··· Data records ···
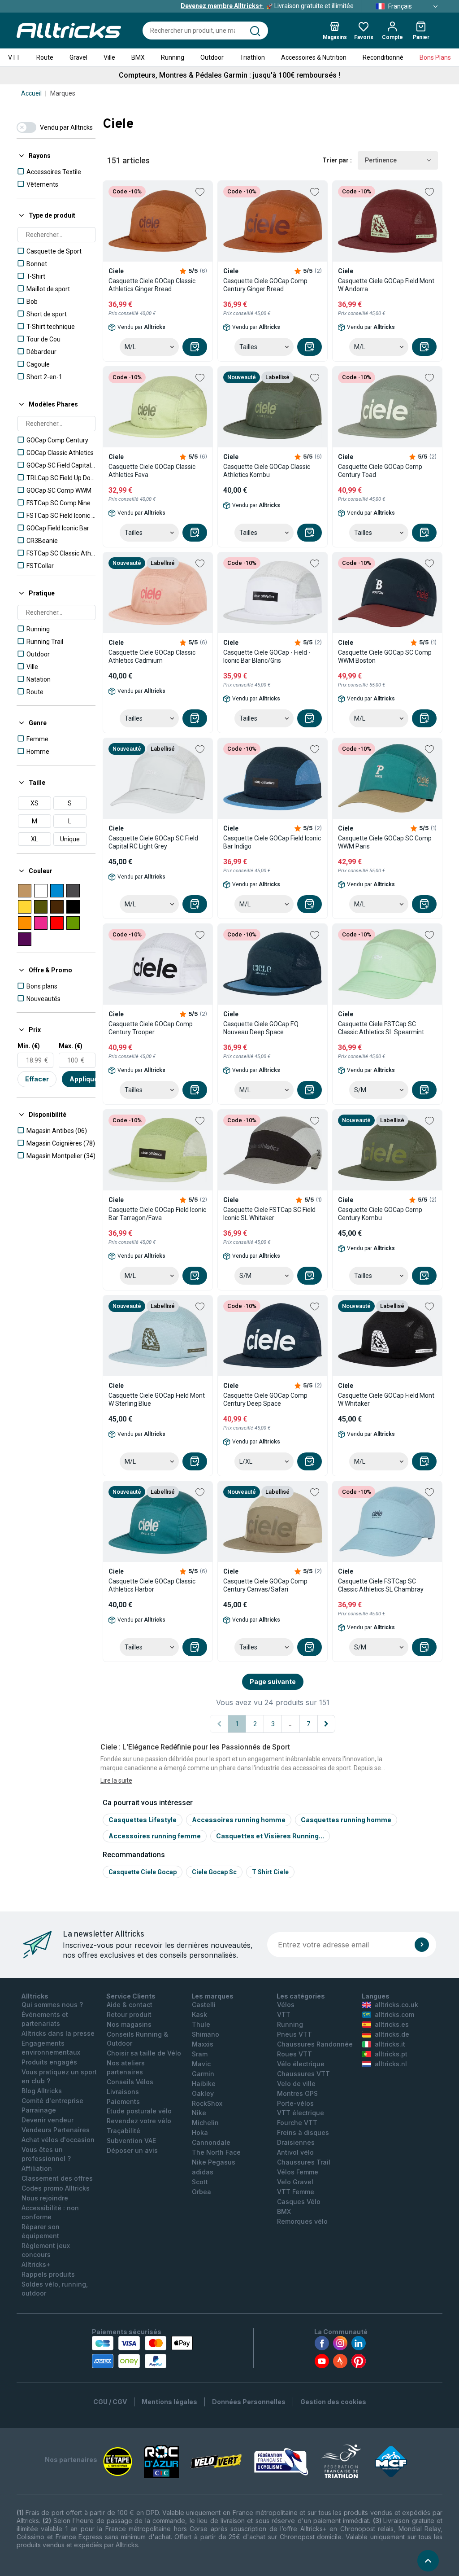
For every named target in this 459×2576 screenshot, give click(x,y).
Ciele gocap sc (214, 1872)
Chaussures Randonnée (315, 2044)
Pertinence (381, 160)
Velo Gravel (295, 2182)
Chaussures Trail (303, 2162)
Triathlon (252, 57)
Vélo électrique (301, 2064)
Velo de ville (296, 2083)
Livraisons (123, 2091)
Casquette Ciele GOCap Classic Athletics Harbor (151, 1585)
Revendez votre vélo (139, 2121)
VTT (14, 57)
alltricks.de (392, 2034)
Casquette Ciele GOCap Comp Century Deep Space (265, 1399)
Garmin (203, 2073)
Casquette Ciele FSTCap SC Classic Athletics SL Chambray (381, 1585)
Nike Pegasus (213, 2162)
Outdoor (212, 57)
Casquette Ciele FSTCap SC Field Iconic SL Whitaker (269, 1213)
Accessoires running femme (154, 1836)
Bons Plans (435, 57)
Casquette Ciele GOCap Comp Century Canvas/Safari (265, 1585)
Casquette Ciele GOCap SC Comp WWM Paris (385, 842)
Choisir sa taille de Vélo (144, 2053)
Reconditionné (383, 57)
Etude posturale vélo (139, 2111)
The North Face (216, 2152)
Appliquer (85, 1079)
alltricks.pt (391, 2054)
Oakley (203, 2093)
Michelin (205, 2122)
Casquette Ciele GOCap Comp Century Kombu (380, 1213)
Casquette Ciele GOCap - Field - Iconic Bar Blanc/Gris (267, 656)
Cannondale (211, 2142)
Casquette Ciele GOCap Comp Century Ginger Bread (265, 285)
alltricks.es (392, 2024)
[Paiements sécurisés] (142, 2352)
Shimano (205, 2034)
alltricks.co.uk (396, 2004)
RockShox (207, 2103)
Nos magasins (129, 2024)
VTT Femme (295, 2192)
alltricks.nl (391, 2064)
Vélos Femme (297, 2172)
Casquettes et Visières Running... (270, 1836)
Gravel (78, 57)
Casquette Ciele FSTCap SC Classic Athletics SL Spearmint (381, 1028)
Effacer (37, 1079)
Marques (62, 93)
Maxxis (202, 2044)
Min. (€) (28, 1046)
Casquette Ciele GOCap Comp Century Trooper (150, 1028)
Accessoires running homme (239, 1820)
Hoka (200, 2132)
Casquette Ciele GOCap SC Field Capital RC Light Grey (153, 842)
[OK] (422, 1944)
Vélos (285, 2004)
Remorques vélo (302, 2221)
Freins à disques (303, 2132)
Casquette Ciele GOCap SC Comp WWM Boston (385, 656)
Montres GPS (297, 2093)
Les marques (212, 1996)
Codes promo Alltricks (56, 2188)
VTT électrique (300, 2113)
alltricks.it (390, 2044)
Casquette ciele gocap (142, 1872)
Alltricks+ (36, 2264)
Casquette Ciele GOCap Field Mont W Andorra (386, 285)
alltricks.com (394, 2014)
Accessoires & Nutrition (313, 57)
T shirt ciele (270, 1872)
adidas (202, 2172)
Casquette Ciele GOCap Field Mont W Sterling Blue (156, 1399)
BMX (138, 57)
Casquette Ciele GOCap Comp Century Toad (380, 470)
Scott (200, 2182)
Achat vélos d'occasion (58, 2139)
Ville (109, 57)
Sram (200, 2054)
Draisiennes (296, 2142)
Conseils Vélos (130, 2082)
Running (172, 57)
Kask (199, 2014)
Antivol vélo (295, 2152)
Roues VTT (294, 2054)
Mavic (201, 2064)
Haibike (204, 2083)
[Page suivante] (326, 1723)
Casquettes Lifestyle (142, 1820)
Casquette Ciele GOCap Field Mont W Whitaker (386, 1399)
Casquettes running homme (346, 1820)
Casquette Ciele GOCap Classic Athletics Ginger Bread (151, 285)
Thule (201, 2024)
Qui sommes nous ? (52, 2004)
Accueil (31, 93)
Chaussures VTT (303, 2073)
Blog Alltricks (42, 2091)
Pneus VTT (294, 2034)
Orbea (201, 2192)
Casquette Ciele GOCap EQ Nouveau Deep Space (261, 1028)
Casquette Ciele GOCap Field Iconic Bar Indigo (272, 842)
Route (44, 57)
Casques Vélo (298, 2201)
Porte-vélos (295, 2103)
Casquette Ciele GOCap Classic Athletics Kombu (266, 470)
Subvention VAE (131, 2140)
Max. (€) (70, 1046)
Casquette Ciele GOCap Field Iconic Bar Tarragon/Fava (157, 1213)
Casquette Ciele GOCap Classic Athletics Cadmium (151, 656)
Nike (199, 2113)
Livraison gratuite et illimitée (267, 5)
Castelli (204, 2004)
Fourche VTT (297, 2122)
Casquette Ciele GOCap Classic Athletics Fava (151, 470)
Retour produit (129, 2014)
···
Your instructions: Starting at the line that has "Accueil (31, 93)" and ending at the line that has "Subvention VAE (131, 2140)", please write out the lines above exactly, leaving out all others.

Expected answer:
Accueil (31, 93)
Chaussures VTT (303, 2073)
Blog Alltricks (42, 2091)
Pneus VTT (294, 2034)
Orbea (201, 2192)
Casquette Ciele GOCap EQ Nouveau Deep Space (261, 1028)
Casquette Ciele GOCap Field Iconic Bar Indigo (272, 842)
Route (44, 57)
Casques Vélo (298, 2201)
Porte-vélos (295, 2103)
Casquette Ciele GOCap Classic Athletics Kombu (266, 470)
Subvention VAE (131, 2140)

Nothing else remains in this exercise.